Word and element location data:
▬▬▬▬▬▬
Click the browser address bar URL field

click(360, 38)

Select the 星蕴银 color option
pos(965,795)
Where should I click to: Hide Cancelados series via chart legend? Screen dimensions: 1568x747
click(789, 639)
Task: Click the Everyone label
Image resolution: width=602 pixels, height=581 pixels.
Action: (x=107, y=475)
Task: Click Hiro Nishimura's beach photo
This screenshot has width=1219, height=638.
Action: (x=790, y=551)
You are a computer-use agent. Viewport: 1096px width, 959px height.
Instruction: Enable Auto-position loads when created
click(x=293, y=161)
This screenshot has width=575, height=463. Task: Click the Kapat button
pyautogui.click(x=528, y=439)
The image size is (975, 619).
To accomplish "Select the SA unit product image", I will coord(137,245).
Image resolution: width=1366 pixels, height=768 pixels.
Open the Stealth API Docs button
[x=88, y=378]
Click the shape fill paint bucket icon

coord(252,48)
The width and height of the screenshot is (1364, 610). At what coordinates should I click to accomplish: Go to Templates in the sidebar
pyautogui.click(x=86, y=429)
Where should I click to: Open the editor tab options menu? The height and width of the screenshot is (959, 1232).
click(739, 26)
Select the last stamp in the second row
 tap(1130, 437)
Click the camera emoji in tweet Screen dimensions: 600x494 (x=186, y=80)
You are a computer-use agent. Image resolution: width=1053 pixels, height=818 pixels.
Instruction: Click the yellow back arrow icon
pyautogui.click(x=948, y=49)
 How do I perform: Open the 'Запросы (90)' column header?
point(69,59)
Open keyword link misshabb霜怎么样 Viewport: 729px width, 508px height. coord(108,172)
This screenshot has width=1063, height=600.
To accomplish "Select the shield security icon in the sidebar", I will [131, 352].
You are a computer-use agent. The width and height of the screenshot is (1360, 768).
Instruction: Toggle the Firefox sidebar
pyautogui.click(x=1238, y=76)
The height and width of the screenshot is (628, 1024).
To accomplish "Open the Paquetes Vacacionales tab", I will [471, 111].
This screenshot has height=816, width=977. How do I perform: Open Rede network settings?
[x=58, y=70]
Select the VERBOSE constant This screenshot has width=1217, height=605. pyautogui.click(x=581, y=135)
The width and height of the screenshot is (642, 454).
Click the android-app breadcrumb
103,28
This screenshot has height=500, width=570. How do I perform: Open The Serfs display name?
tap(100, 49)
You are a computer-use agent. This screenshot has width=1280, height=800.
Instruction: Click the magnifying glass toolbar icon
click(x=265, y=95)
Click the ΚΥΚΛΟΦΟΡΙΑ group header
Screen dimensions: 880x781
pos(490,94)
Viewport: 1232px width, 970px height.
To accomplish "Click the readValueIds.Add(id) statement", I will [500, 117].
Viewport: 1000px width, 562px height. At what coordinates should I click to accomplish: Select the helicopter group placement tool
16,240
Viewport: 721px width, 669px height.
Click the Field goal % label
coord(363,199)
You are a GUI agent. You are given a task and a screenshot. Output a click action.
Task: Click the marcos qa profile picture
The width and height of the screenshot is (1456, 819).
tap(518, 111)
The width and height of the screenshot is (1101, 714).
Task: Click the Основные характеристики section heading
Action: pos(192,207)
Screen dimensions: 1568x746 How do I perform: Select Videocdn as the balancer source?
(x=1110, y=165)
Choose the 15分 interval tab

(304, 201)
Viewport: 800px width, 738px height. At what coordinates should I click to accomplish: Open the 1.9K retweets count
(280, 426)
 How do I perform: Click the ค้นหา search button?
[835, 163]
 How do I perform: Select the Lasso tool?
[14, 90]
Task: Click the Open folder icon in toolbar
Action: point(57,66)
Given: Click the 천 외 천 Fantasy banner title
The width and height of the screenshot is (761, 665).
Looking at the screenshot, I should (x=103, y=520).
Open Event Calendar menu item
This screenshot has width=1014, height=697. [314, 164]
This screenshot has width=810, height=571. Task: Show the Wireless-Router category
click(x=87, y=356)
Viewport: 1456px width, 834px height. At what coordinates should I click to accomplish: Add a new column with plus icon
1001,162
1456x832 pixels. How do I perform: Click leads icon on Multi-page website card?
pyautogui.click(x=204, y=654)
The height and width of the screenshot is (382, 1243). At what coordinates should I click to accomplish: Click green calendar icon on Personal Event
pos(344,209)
▬▬▬▬▬▬
## What you need to do
Copy all of the data above line for line, keeping every character unchanged.

## Solution
Click the browser address bar URL field

click(360, 38)

Select the 星蕴银 color option
pos(965,795)
Where should I click to: Hide Cancelados series via chart legend? Screen dimensions: 1568x747
click(789, 639)
Task: Click the Everyone label
Image resolution: width=602 pixels, height=581 pixels.
Action: (x=107, y=475)
Task: Click Hiro Nishimura's beach photo
This screenshot has width=1219, height=638.
Action: (x=790, y=551)
You are a computer-use agent. Viewport: 1096px width, 959px height.
Instruction: Enable Auto-position loads when created
click(x=293, y=161)
This screenshot has width=575, height=463. Task: Click the Kapat button
pyautogui.click(x=528, y=439)
The image size is (975, 619).
To accomplish "Select the SA unit product image", I will coord(137,245).
Image resolution: width=1366 pixels, height=768 pixels.
Open the Stealth API Docs button
[x=88, y=378]
Click the shape fill paint bucket icon

coord(252,48)
The width and height of the screenshot is (1364, 610). At what coordinates should I click to accomplish: Go to Templates in the sidebar
pyautogui.click(x=86, y=429)
Where should I click to: Open the editor tab options menu? The height and width of the screenshot is (959, 1232).
click(739, 26)
Select the last stamp in the second row
 tap(1130, 437)
Click the camera emoji in tweet Screen dimensions: 600x494 (x=186, y=80)
You are a computer-use agent. Image resolution: width=1053 pixels, height=818 pixels.
Instruction: Click the yellow back arrow icon
pyautogui.click(x=948, y=49)
 How do I perform: Open the 'Запросы (90)' column header?
point(69,59)
Open keyword link misshabb霜怎么样 Viewport: 729px width, 508px height. coord(108,172)
This screenshot has width=1063, height=600.
To accomplish "Select the shield security icon in the sidebar", I will [131, 352].
You are a computer-use agent. The width and height of the screenshot is (1360, 768).
Instruction: Toggle the Firefox sidebar
pyautogui.click(x=1238, y=76)
The height and width of the screenshot is (628, 1024).
To accomplish "Open the Paquetes Vacacionales tab", I will [471, 111].
This screenshot has height=816, width=977. How do I perform: Open Rede network settings?
[x=58, y=70]
Select the VERBOSE constant This screenshot has width=1217, height=605. pyautogui.click(x=581, y=135)
The width and height of the screenshot is (642, 454).
Click the android-app breadcrumb
103,28
This screenshot has height=500, width=570. How do I perform: Open The Serfs display name?
tap(100, 49)
You are a computer-use agent. This screenshot has width=1280, height=800.
Instruction: Click the magnifying glass toolbar icon
click(x=265, y=95)
Click the ΚΥΚΛΟΦΟΡΙΑ group header
Screen dimensions: 880x781
pos(490,94)
Viewport: 1232px width, 970px height.
To accomplish "Click the readValueIds.Add(id) statement", I will [500, 117].
Viewport: 1000px width, 562px height. At what coordinates should I click to accomplish: Select the helicopter group placement tool
16,240
Viewport: 721px width, 669px height.
Click the Field goal % label
coord(363,199)
You are a GUI agent. You are given a task and a screenshot. Output a click action.
Task: Click the marcos qa profile picture
The width and height of the screenshot is (1456, 819).
tap(518, 111)
The width and height of the screenshot is (1101, 714).
Task: Click the Основные характеристики section heading
Action: pos(192,207)
Screen dimensions: 1568x746 How do I perform: Select Videocdn as the balancer source?
(x=1110, y=165)
Choose the 15分 interval tab

(304, 201)
Viewport: 800px width, 738px height. At what coordinates should I click to accomplish: Open the 1.9K retweets count
(280, 426)
 How do I perform: Click the ค้นหา search button?
[835, 163]
 How do I perform: Select the Lasso tool?
[14, 90]
Task: Click the Open folder icon in toolbar
Action: point(57,66)
Given: Click the 천 외 천 Fantasy banner title
The width and height of the screenshot is (761, 665).
Looking at the screenshot, I should (x=103, y=520).
Open Event Calendar menu item
This screenshot has width=1014, height=697. [314, 164]
This screenshot has width=810, height=571. Task: Show the Wireless-Router category
click(x=87, y=356)
Viewport: 1456px width, 834px height. At what coordinates should I click to accomplish: Add a new column with plus icon
1001,162
1456x832 pixels. How do I perform: Click leads icon on Multi-page website card?
pyautogui.click(x=204, y=654)
The height and width of the screenshot is (382, 1243). At what coordinates should I click to accomplish: Click green calendar icon on Personal Event
pos(344,209)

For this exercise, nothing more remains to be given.